YOUR INSTRUCTIONS:
Down to the final line, return the records unchanged.

DATA SHOWN:
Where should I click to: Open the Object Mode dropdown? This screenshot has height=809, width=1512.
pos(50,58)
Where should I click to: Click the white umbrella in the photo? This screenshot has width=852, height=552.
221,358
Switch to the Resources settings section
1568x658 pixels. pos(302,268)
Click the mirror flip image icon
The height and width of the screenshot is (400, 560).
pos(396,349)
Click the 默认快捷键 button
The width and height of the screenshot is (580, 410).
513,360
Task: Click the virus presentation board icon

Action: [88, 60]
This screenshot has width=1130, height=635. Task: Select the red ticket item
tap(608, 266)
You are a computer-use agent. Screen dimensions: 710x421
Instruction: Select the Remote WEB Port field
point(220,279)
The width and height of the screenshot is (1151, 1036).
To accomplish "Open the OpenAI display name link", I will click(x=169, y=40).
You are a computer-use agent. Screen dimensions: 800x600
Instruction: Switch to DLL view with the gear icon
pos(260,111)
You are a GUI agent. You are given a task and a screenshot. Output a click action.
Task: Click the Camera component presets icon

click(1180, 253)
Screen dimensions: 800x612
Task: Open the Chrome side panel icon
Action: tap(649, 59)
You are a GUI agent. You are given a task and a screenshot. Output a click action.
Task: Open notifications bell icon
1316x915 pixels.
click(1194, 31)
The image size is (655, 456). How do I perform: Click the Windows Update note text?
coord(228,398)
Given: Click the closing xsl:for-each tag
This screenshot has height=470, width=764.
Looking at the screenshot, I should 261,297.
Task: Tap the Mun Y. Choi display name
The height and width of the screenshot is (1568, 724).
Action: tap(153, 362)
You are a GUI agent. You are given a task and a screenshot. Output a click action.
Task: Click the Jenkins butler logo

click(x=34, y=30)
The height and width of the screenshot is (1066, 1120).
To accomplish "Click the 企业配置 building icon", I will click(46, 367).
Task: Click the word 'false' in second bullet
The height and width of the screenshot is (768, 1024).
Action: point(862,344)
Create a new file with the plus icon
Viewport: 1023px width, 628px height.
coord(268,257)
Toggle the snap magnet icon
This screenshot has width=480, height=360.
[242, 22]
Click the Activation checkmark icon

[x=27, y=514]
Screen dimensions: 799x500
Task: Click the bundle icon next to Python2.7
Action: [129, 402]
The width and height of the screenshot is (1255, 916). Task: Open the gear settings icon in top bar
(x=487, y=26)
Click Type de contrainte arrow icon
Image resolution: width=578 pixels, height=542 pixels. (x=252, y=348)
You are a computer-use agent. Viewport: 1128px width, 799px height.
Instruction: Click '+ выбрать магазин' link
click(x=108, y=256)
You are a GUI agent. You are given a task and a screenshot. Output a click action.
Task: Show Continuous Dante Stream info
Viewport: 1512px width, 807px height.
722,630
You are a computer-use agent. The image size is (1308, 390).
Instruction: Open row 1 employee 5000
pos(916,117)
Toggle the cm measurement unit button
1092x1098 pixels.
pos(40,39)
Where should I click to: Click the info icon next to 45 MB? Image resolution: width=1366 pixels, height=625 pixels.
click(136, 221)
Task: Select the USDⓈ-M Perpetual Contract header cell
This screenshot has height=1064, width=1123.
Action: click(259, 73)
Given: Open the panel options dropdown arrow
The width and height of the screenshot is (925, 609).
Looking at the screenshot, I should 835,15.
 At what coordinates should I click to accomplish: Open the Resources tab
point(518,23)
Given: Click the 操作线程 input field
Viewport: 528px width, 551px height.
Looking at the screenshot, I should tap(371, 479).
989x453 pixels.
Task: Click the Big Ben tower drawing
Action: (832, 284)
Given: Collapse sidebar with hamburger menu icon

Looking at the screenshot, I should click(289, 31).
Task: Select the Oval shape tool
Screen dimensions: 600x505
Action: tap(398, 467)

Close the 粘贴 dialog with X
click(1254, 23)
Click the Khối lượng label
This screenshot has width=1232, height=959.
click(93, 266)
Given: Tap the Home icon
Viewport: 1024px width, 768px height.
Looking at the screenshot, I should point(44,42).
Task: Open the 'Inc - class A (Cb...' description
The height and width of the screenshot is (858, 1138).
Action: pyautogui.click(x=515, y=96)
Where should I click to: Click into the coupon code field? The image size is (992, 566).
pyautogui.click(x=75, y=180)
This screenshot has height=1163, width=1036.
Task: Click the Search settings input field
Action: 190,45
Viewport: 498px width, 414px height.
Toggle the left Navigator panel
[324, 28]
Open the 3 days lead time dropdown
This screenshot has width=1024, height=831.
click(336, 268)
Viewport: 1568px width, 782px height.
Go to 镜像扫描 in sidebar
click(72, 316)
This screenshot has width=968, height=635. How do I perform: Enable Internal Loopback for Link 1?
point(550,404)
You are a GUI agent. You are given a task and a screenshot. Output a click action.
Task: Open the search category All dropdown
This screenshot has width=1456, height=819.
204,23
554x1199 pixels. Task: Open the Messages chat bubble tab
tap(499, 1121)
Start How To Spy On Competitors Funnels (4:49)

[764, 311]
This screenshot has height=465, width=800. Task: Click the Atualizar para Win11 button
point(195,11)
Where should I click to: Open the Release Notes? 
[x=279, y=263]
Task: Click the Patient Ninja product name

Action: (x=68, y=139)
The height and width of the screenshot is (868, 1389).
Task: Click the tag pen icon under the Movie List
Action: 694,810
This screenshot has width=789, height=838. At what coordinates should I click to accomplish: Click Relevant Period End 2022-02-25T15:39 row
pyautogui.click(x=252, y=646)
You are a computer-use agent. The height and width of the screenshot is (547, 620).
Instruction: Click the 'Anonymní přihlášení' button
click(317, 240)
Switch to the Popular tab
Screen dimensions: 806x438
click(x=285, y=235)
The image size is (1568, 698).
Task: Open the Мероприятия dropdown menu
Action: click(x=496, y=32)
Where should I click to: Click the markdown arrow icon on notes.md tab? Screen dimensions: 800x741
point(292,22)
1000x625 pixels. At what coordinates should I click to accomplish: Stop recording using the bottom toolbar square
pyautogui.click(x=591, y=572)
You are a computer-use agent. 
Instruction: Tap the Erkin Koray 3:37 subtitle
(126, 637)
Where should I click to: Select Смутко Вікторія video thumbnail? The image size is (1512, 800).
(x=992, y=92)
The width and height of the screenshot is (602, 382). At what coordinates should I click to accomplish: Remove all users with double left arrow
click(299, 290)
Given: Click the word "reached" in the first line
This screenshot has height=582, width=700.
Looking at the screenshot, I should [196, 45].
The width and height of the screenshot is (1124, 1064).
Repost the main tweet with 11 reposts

SOLUTION FOR THIS PROBLEM:
Where should I click to: Open the Object Mode dropdown? This screenshot has height=809, width=1512.
pos(50,58)
Where should I click to: Click the white umbrella in the photo? This screenshot has width=852, height=552.
221,358
Switch to the Resources settings section
1568x658 pixels. pos(302,268)
Click the mirror flip image icon
The height and width of the screenshot is (400, 560).
pos(396,349)
Click the 默认快捷键 button
The width and height of the screenshot is (580, 410).
513,360
Task: Click the virus presentation board icon

Action: [88, 60]
This screenshot has width=1130, height=635. Task: Select the red ticket item
tap(608, 266)
You are a computer-use agent. Screen dimensions: 710x421
Instruction: Select the Remote WEB Port field
point(220,279)
The width and height of the screenshot is (1151, 1036).
To accomplish "Open the OpenAI display name link", I will click(x=169, y=40).
You are a computer-use agent. Screen dimensions: 800x600
Instruction: Switch to DLL view with the gear icon
pos(260,111)
You are a GUI agent. You are given a task and a screenshot. Output a click action.
Task: Click the Camera component presets icon

click(1180, 253)
Screen dimensions: 800x612
Task: Open the Chrome side panel icon
Action: tap(649, 59)
You are a GUI agent. You are given a task and a screenshot. Output a click action.
Task: Open notifications bell icon
1316x915 pixels.
click(1194, 31)
The image size is (655, 456). How do I perform: Click the Windows Update note text?
coord(228,398)
Given: Click the closing xsl:for-each tag
This screenshot has height=470, width=764.
Looking at the screenshot, I should 261,297.
Task: Tap the Mun Y. Choi display name
The height and width of the screenshot is (1568, 724).
Action: tap(153, 362)
You are a GUI agent. You are given a task and a screenshot. Output a click action.
Task: Click the Jenkins butler logo

click(x=34, y=30)
The height and width of the screenshot is (1066, 1120).
To accomplish "Click the 企业配置 building icon", I will click(46, 367).
Task: Click the word 'false' in second bullet
The height and width of the screenshot is (768, 1024).
Action: point(862,344)
Create a new file with the plus icon
Viewport: 1023px width, 628px height.
coord(268,257)
Toggle the snap magnet icon
This screenshot has width=480, height=360.
[242, 22]
Click the Activation checkmark icon

[x=27, y=514]
Screen dimensions: 799x500
Task: Click the bundle icon next to Python2.7
Action: [129, 402]
The width and height of the screenshot is (1255, 916). Task: Open the gear settings icon in top bar
(x=487, y=26)
Click Type de contrainte arrow icon
Image resolution: width=578 pixels, height=542 pixels. (x=252, y=348)
You are a computer-use agent. Viewport: 1128px width, 799px height.
Instruction: Click '+ выбрать магазин' link
click(x=108, y=256)
You are a GUI agent. You are given a task and a screenshot. Output a click action.
Task: Show Continuous Dante Stream info
Viewport: 1512px width, 807px height.
722,630
You are a computer-use agent. The image size is (1308, 390).
Instruction: Open row 1 employee 5000
pos(916,117)
Toggle the cm measurement unit button
1092x1098 pixels.
pos(40,39)
Where should I click to: Click the info icon next to 45 MB? Image resolution: width=1366 pixels, height=625 pixels.
click(136, 221)
Task: Select the USDⓈ-M Perpetual Contract header cell
This screenshot has height=1064, width=1123.
Action: click(259, 73)
Given: Open the panel options dropdown arrow
The width and height of the screenshot is (925, 609).
Looking at the screenshot, I should 835,15.
 At what coordinates should I click to accomplish: Open the Resources tab
point(518,23)
Given: Click the 操作线程 input field
Viewport: 528px width, 551px height.
Looking at the screenshot, I should tap(371, 479).
989x453 pixels.
Task: Click the Big Ben tower drawing
Action: (832, 284)
Given: Collapse sidebar with hamburger menu icon

Looking at the screenshot, I should click(289, 31).
Task: Select the Oval shape tool
Screen dimensions: 600x505
Action: tap(398, 467)

Close the 粘贴 dialog with X
click(1254, 23)
Click the Khối lượng label
This screenshot has width=1232, height=959.
click(93, 266)
Given: Tap the Home icon
Viewport: 1024px width, 768px height.
Looking at the screenshot, I should point(44,42).
Task: Open the 'Inc - class A (Cb...' description
The height and width of the screenshot is (858, 1138).
Action: pyautogui.click(x=515, y=96)
Where should I click to: Click into the coupon code field? The image size is (992, 566).
pyautogui.click(x=75, y=180)
This screenshot has height=1163, width=1036.
Task: Click the Search settings input field
Action: 190,45
Viewport: 498px width, 414px height.
Toggle the left Navigator panel
[324, 28]
Open the 3 days lead time dropdown
This screenshot has width=1024, height=831.
click(336, 268)
Viewport: 1568px width, 782px height.
Go to 镜像扫描 in sidebar
click(72, 316)
This screenshot has width=968, height=635. How do I perform: Enable Internal Loopback for Link 1?
point(550,404)
You are a GUI agent. You are given a task and a screenshot. Output a click action.
Task: Open the search category All dropdown
This screenshot has width=1456, height=819.
204,23
554x1199 pixels. Task: Open the Messages chat bubble tab
tap(499, 1121)
Start How To Spy On Competitors Funnels (4:49)

[764, 311]
This screenshot has height=465, width=800. Task: Click the Atualizar para Win11 button
point(195,11)
Where should I click to: Open the Release Notes? 
[x=279, y=263]
Task: Click the Patient Ninja product name

Action: (x=68, y=139)
The height and width of the screenshot is (868, 1389).
Task: Click the tag pen icon under the Movie List
Action: 694,810
This screenshot has width=789, height=838. At what coordinates should I click to accomplish: Click Relevant Period End 2022-02-25T15:39 row
pyautogui.click(x=252, y=646)
You are a computer-use agent. The height and width of the screenshot is (547, 620).
Instruction: Click the 'Anonymní přihlášení' button
click(317, 240)
Switch to the Popular tab
Screen dimensions: 806x438
click(x=285, y=235)
The image size is (1568, 698).
Task: Open the Мероприятия dropdown menu
Action: click(x=496, y=32)
Where should I click to: Click the markdown arrow icon on notes.md tab? Screen dimensions: 800x741
point(292,22)
1000x625 pixels. At what coordinates should I click to accomplish: Stop recording using the bottom toolbar square
pyautogui.click(x=591, y=572)
You are a computer-use agent. 
Instruction: Tap the Erkin Koray 3:37 subtitle
(126, 637)
Where should I click to: Select Смутко Вікторія video thumbnail? The image size is (1512, 800).
(x=992, y=92)
The width and height of the screenshot is (602, 382). At what coordinates should I click to accomplish: Remove all users with double left arrow
click(299, 290)
Given: Click the word "reached" in the first line
This screenshot has height=582, width=700.
Looking at the screenshot, I should [196, 45].
The width and height of the screenshot is (1124, 1064).
Repost the main tweet with 11 reposts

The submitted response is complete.